Ancora emergenza profughi, Manildo: “Trovata un’altra soluzione ‘tampone’ per evitare la vergogna della stazione”

“Davanti al rischio che a Treviso si scrivesse un’altra pagina vergognosa come quella di qualche giorno fa in stazione, ci siamo subito attivati per trovare un’altra soluzione ‘tampone’ – dichiara il sindaco di Treviso Giovanni Manildo – L’emergenza profughi, se di emergenza si può ancora parlare, continua a ricadere sulle spalle del Comune di Treviso. Questa mattina ci è stato comunicato l’arrivo di altre dieci profughi che troveranno alloggio in una struttura del Comune, come previsto dalla convenzione che il vicesindaco e assessore al sociale Roberto Grigoletto ha inviato alla Prefettura al massimo fino al 14 luglio, data entro la quale il Prefetto dovrà trovare una collazione più adeguata.

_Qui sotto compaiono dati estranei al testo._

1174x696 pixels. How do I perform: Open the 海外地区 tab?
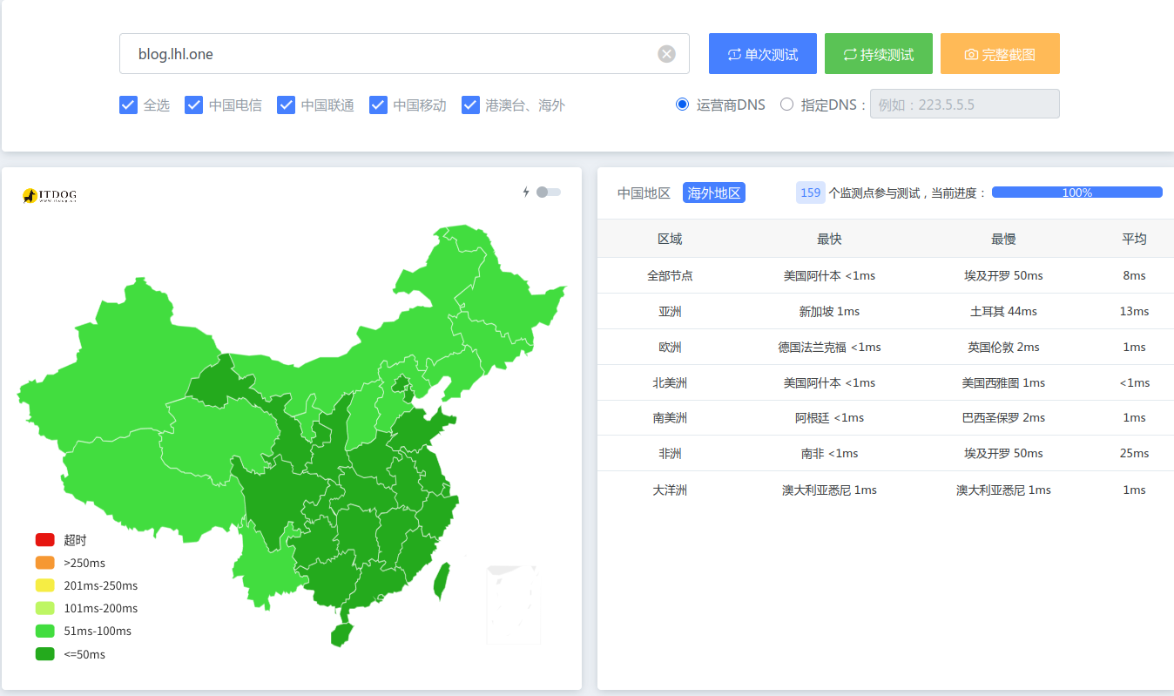pyautogui.click(x=713, y=193)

Si tratta dei locali dell’Area Uno in via Santa Barbara. Abbiamo invece escluso ogni possibilità di un ulteriore ricorso all’area della dogana: la pioggia dei giorni scorsi, a causa delle infiltrazioni sul tetto ha creato degli allagamenti. Inoltre per metà luglio l’immobile dovrà essere messo a disposizione degli organizzatori dell’Home Festival come da accordi stabiliti con il settore cultura. In ogni caso – chiude il sindaco – di quel sito non è mai stato considerato di poterne fare un centro di smistamento”.